# EXERCISE PROMPT
Among the records that follow, find each line holding the word "agent" and copy it.

******

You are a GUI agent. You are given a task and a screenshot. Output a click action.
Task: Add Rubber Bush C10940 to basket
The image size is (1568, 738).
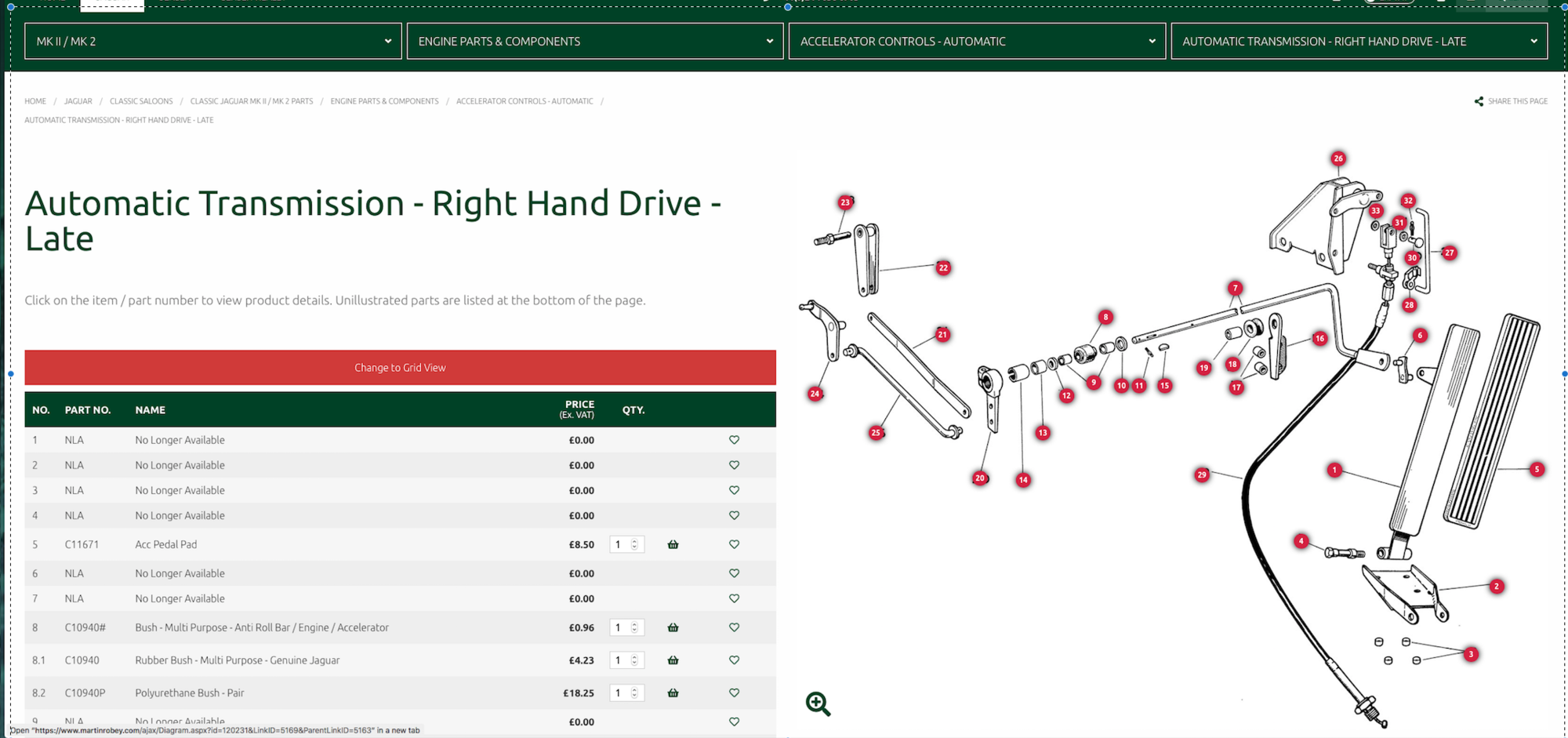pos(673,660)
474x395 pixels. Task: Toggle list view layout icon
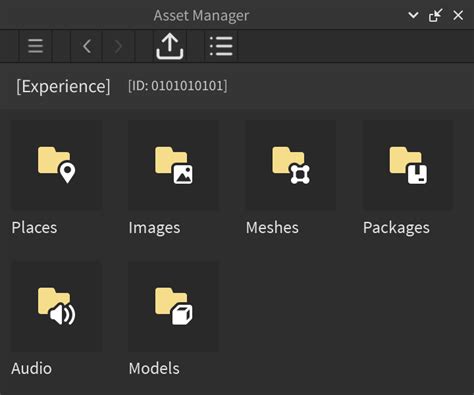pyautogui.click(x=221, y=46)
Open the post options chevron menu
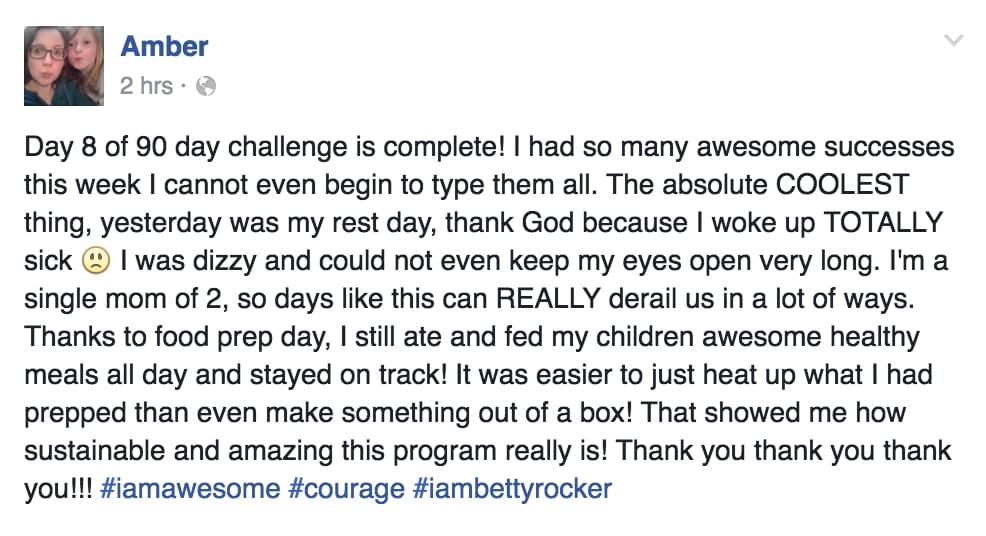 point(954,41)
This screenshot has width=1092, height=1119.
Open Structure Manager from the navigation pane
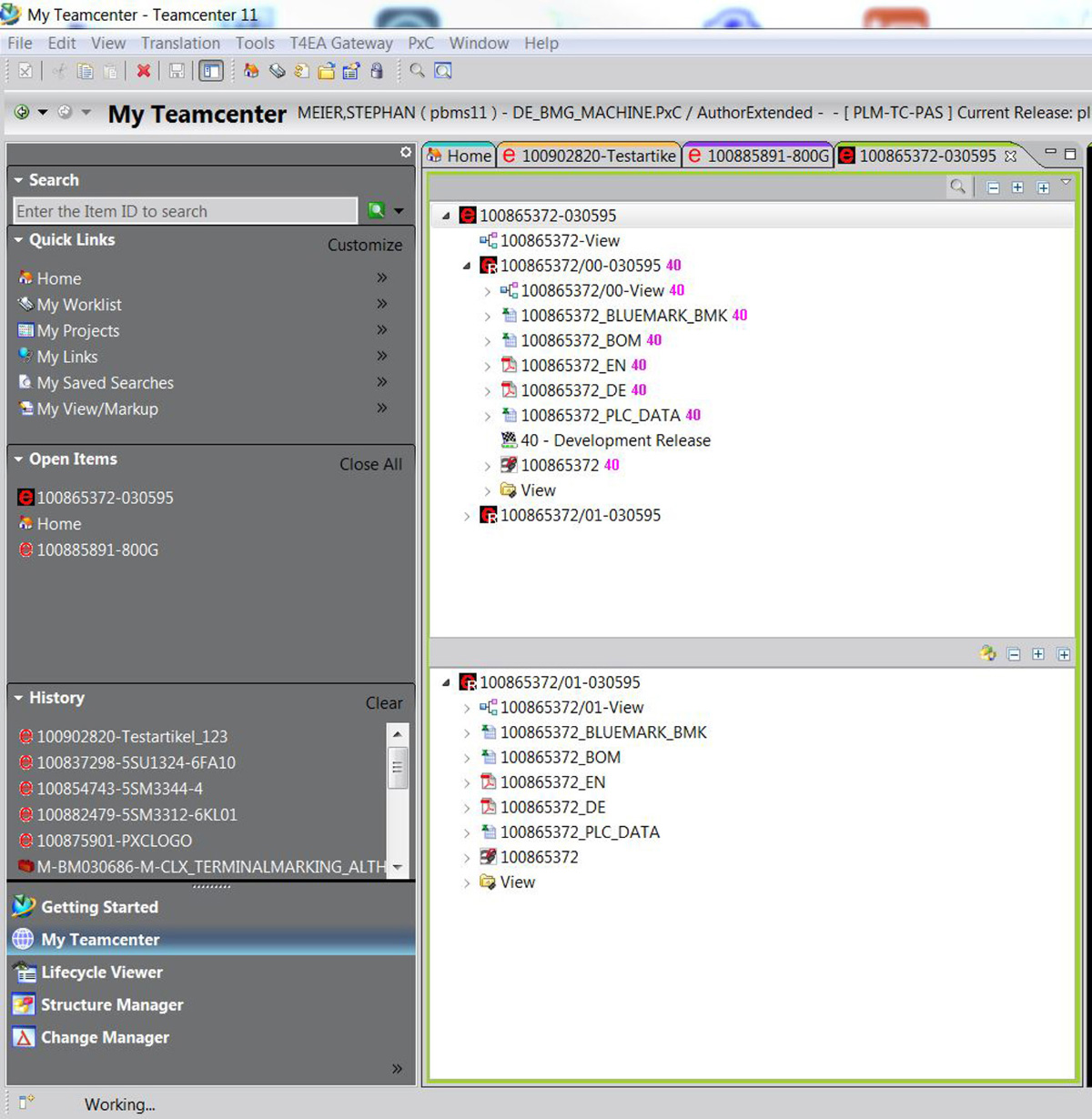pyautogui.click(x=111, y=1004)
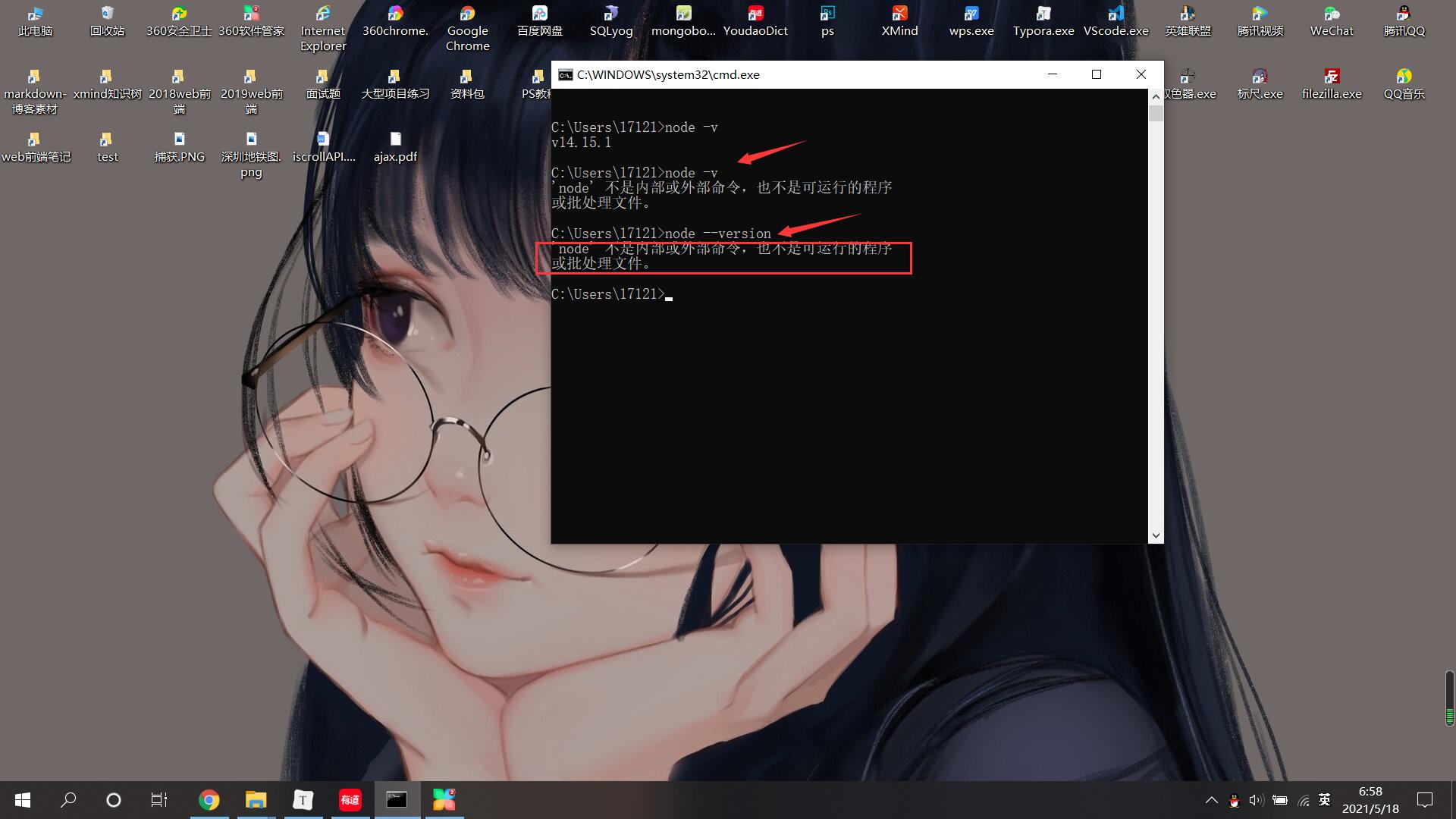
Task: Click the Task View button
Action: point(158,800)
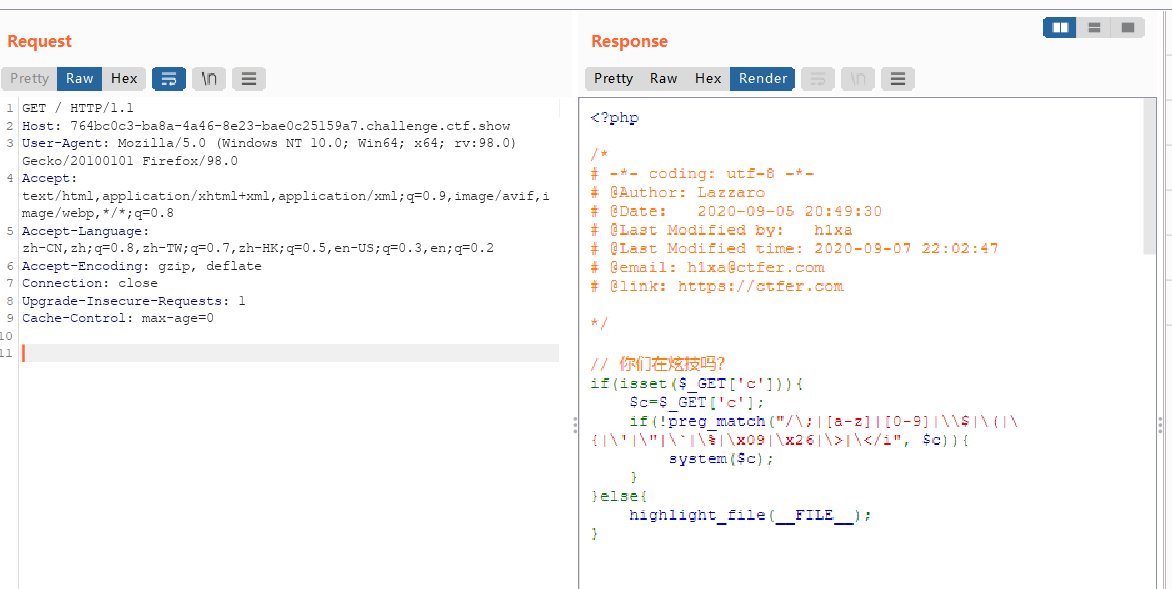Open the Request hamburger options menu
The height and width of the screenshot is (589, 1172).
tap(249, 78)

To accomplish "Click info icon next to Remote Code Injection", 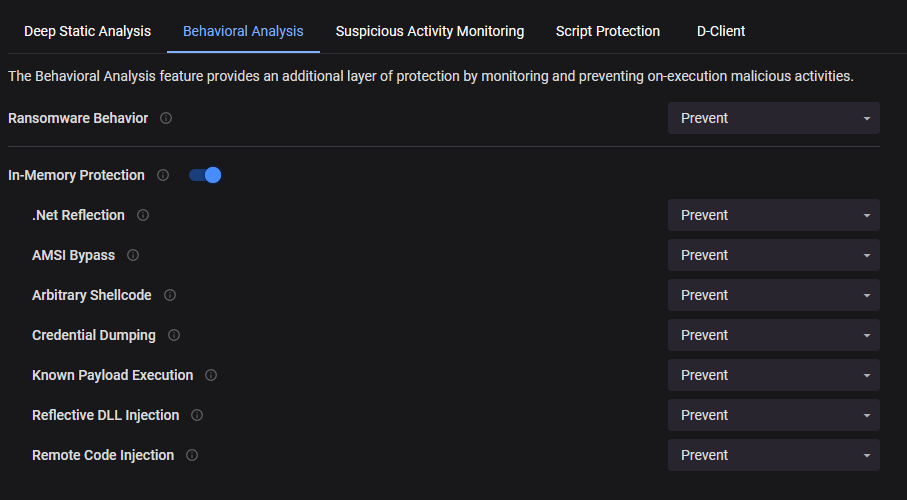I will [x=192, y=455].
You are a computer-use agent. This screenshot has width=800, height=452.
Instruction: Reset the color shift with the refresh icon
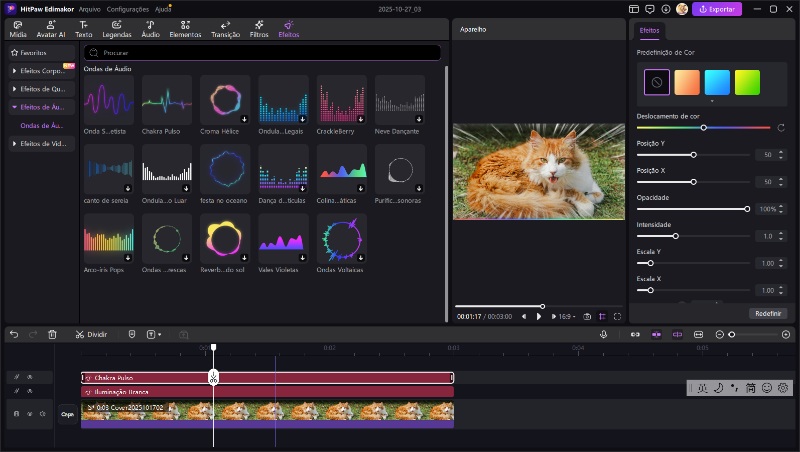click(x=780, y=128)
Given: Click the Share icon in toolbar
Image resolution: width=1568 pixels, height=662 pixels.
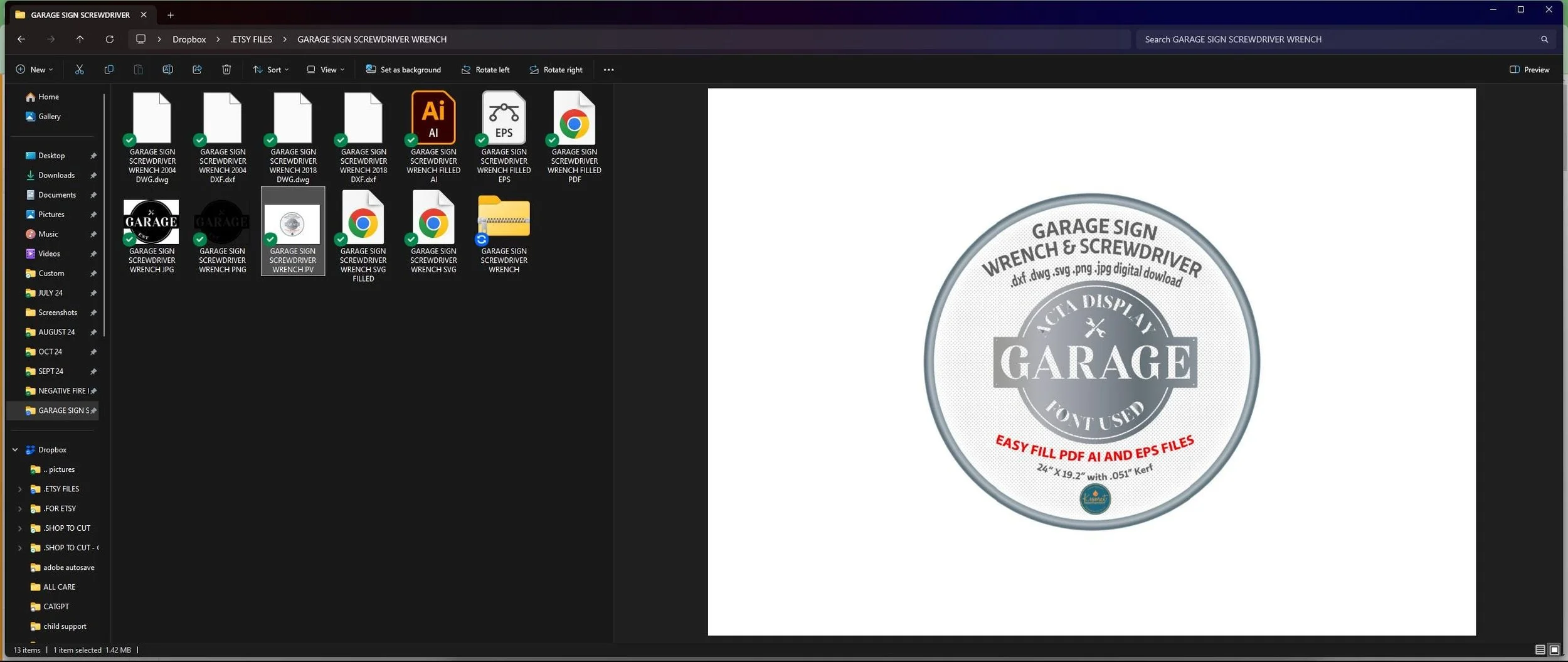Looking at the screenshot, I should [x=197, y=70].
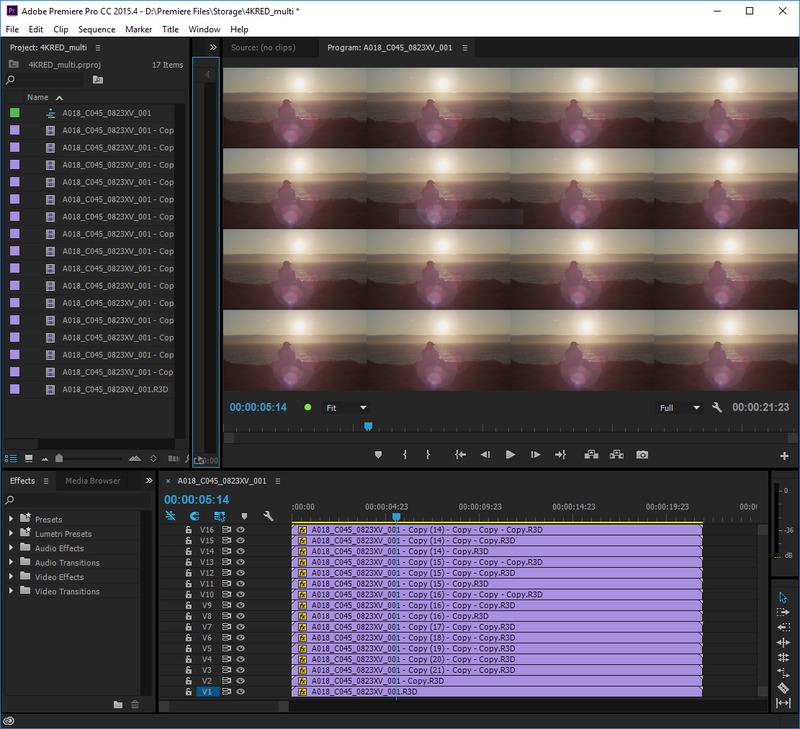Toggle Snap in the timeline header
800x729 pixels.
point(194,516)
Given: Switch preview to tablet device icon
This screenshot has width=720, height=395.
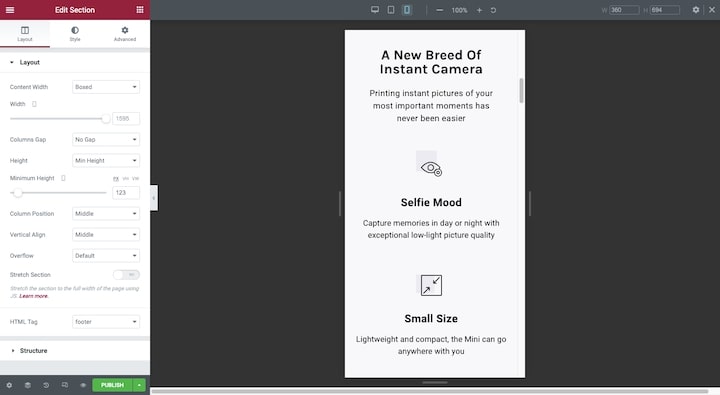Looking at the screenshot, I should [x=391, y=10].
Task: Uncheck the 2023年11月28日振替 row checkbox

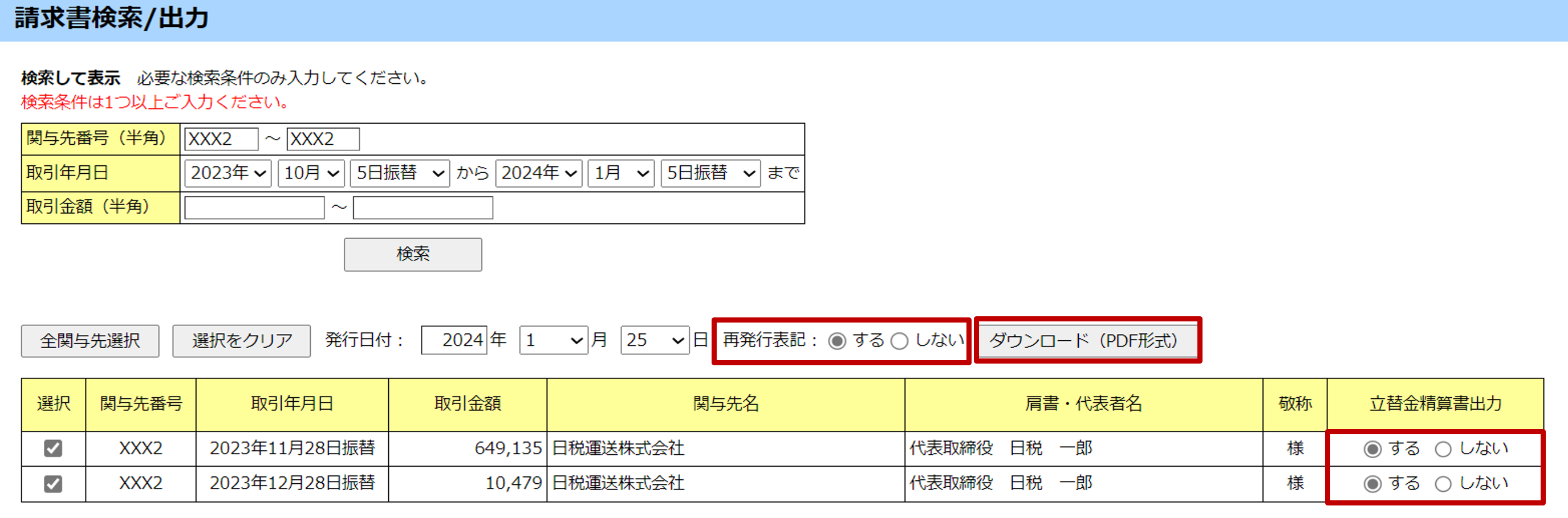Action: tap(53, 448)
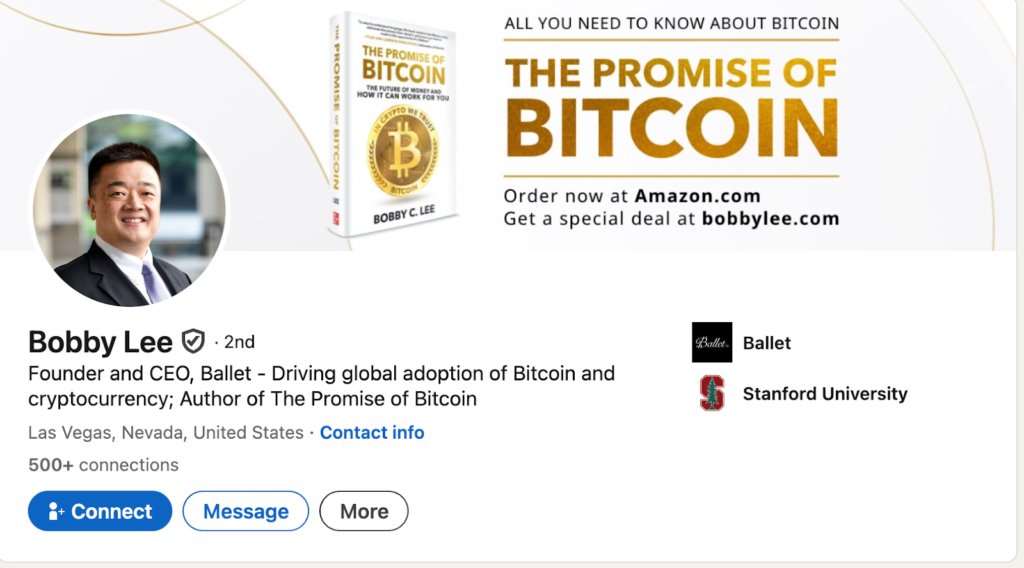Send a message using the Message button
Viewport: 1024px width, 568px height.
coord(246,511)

******

# RESPONSE AREA
You are a GUI agent. You are given a task and a screenshot. Output a click action.
You are a computer-use agent. This screenshot has width=800, height=452.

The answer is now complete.